ボーン・コレクター

The Bone Collector

ジェフリー・ディーヴァー / 文藝春秋 / 99/09/20

★★★★

バカバカしいと思いつつも一気読み

 著者は『監禁』『眠れぬイヴのために』などを書いたジェフリー・ディーヴァー。四肢麻痺患者となっている元刑事が連続殺人事件の捜査を行うという馬鹿馬鹿しい話。これほどまでに科学的捜査法を詳しく扱ったミステリ小説はいままで読んだことがないが、これは科学的捜査法と安楽椅子探偵のアイデアを組み合わせた一発勝負の小説なので、当然といえば当然である。

 細かく描写するとかなり面白くなりそうな設定がいっぱいあるのだが、細かい描写よりもスピード感をとったのだろう、全体として薄っぺらい。しかし、このスピード感がないと、これほどバカバカしいストーリーに最後まで緊張感を保たせるのは難しいだろうとも思う。
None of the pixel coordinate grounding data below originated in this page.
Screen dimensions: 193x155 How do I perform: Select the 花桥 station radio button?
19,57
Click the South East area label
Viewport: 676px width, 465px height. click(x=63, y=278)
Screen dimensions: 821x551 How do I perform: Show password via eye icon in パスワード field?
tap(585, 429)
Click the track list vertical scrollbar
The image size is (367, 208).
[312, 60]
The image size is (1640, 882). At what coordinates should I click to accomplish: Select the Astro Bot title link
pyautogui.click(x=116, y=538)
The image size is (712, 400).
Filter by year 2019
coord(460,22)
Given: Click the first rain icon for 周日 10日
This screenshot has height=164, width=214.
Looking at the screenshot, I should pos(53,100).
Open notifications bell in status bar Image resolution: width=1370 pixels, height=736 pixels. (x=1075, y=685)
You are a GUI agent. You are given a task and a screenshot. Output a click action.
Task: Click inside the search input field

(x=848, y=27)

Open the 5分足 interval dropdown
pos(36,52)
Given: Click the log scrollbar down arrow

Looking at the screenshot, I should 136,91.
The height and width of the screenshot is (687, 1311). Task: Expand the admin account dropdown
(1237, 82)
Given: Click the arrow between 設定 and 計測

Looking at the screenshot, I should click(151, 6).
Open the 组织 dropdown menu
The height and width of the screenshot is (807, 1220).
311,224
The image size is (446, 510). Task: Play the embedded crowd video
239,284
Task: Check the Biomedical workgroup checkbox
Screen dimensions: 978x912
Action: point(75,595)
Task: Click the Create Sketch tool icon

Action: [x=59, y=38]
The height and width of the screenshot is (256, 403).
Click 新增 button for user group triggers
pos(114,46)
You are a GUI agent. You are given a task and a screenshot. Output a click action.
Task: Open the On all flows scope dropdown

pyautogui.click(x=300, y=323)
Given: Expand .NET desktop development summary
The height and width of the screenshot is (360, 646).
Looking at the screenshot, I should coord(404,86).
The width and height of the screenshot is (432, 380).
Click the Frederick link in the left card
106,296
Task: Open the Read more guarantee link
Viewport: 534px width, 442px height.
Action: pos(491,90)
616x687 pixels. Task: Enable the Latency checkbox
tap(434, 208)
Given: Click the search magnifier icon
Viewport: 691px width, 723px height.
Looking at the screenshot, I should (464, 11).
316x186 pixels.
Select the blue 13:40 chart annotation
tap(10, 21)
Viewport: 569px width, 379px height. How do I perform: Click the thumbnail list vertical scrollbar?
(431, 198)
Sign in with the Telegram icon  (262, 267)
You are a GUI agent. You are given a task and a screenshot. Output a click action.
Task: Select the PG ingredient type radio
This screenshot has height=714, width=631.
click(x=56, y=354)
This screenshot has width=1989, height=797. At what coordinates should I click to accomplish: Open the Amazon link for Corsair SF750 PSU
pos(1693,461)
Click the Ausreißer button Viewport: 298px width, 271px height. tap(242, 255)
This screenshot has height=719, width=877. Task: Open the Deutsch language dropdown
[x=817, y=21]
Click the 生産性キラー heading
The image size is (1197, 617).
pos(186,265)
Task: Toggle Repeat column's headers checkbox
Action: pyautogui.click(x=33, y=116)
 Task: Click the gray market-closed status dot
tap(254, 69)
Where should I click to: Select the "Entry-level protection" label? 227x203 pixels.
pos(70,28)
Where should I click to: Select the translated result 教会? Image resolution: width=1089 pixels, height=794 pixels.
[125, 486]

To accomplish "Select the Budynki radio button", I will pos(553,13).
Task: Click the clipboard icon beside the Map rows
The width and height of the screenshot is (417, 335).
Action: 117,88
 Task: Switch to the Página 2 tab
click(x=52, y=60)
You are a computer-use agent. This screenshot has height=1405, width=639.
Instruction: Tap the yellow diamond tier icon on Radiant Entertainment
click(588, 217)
だいたいこの事件全体が、主人公のためにあつらえられたような展開を見せるので、リアリズムも何もあったもんじゃないのだ。

 身体障害者が捜査を行うという話では、デイヴィッド・ローンの「盲目の元音響技師ハーレック」シリーズ(『復讐の残響』など)を思い出すのだが、ハーレック・シリーズに見られる鬱陶しさをうまく回避しているところはインテリという感じがする。これがシリーズものになってしまうと危ないと思うんだが、著者は2作目(1998年の"The Coffin Dancer")でシリーズを中断しているらしい。